The wellbore system 10 include a wellhead assembly 36 shown at an opening of the wellbore 14 to provide pressure control of the wellbore and allow for passage of various equipment into the wellbore 14, such as the cable 20 and the tool string 32. In this example, the cable 20 is a wireline being spooled from a service truck 38. The illustrated cable 20 extends down to the end of the tool string 32. In operation, the cable 20 may be provided with slack as the tool string 32 is lowered into the wellbore 14, for example to a predetermined depth. In various embodiments, a fluid may be delivered into the wellbore 14 to drive movement of the tool string 32, for example where gravity may not be sufficient, such as in a deviated wellbore. For example a fluid pumping system (not illustrated) at the surface may pump a fluid from a source into the wellbore 14 via a supply line or conduit. To control the rate of travel of the downhole assembly, tension on the wireline 20 is controlled at a winch on the surface, which may be part of the service tuck 38. Thus, the combination of the fluid flow rate and the tension on the wireline may contribute to the travel rate or rate of penetration of the tool string 32 into the wellbore 14. The cable 20 may be an armored cable that includes conductors for supplying electrical energy (power) to downhole devices and communication links for providing two-way communication between the downhole tool and surface devices. Moreover, in various embodiments, tools such as tractors and the like may further be disposed along the tool string 32 to facilitate movement of the tool string 32 into the wellbore 14. Thereafter, in various embodiments, the tool string 32 may be retrieved from the wellbore 14 by reeling the cable 20 upwards via the service truck 38. In this manner, logging operations may be performed as the tool string 32 is brought to the surface 18.
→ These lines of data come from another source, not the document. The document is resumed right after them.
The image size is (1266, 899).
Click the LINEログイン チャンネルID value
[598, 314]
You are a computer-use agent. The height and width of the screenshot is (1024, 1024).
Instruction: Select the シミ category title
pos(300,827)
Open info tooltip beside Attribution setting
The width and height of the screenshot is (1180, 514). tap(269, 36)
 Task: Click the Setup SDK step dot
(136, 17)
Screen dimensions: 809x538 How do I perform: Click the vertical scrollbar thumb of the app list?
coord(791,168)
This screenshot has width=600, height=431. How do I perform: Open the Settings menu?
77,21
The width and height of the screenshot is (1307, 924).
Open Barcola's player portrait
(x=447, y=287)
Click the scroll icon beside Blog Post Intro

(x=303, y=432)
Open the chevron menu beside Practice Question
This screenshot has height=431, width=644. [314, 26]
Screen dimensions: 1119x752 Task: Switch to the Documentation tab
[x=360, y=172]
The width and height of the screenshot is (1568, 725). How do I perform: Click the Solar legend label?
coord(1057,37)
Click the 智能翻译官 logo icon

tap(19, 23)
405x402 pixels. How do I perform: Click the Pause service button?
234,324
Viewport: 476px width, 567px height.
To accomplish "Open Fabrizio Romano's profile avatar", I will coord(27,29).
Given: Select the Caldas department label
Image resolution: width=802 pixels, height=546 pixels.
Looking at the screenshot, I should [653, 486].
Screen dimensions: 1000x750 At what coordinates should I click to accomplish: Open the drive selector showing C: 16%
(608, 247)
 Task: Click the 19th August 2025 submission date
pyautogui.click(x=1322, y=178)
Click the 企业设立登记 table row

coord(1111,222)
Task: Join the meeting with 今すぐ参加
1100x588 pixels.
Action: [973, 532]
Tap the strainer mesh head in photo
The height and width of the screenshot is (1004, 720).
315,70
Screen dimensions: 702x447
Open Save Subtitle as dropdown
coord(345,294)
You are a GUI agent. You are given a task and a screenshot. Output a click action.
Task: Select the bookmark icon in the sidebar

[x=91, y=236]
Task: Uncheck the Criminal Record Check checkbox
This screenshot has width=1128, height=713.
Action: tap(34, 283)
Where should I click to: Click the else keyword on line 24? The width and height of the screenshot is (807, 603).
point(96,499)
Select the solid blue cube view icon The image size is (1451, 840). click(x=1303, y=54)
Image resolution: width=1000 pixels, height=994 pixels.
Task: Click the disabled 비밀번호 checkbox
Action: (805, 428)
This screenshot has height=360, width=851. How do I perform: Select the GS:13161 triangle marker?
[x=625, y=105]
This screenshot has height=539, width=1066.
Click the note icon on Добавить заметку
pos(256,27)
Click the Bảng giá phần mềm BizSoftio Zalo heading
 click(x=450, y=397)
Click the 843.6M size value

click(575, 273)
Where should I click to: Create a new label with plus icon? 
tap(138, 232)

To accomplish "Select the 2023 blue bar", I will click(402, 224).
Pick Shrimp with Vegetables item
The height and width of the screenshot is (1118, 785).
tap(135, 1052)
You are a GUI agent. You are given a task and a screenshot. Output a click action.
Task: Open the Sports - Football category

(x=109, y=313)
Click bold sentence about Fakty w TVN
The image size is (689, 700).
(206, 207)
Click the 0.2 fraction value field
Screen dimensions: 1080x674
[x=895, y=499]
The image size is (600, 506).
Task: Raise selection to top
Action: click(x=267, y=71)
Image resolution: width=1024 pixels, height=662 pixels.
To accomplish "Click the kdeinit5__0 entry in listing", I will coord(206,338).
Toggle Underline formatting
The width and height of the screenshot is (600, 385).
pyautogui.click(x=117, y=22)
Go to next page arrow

In the illustrated embodiment, the tool string 32 is almost entirely positioned within the second diameter section 54 such that extensions 60 of the positioning tools 26A,26 B extend outwardly and contact the wall 24. In the illustrated embodiment, the positioning tools 26A, 26B substantially align the axis 30 with the axis 22, thereby centering the tool string 32 within the wellbore 14. Accordingly, the positioning tools 26A, 26B may facilitate arranging the tool 12 within the wellbore 14 to enable measurement and logging operations to commence.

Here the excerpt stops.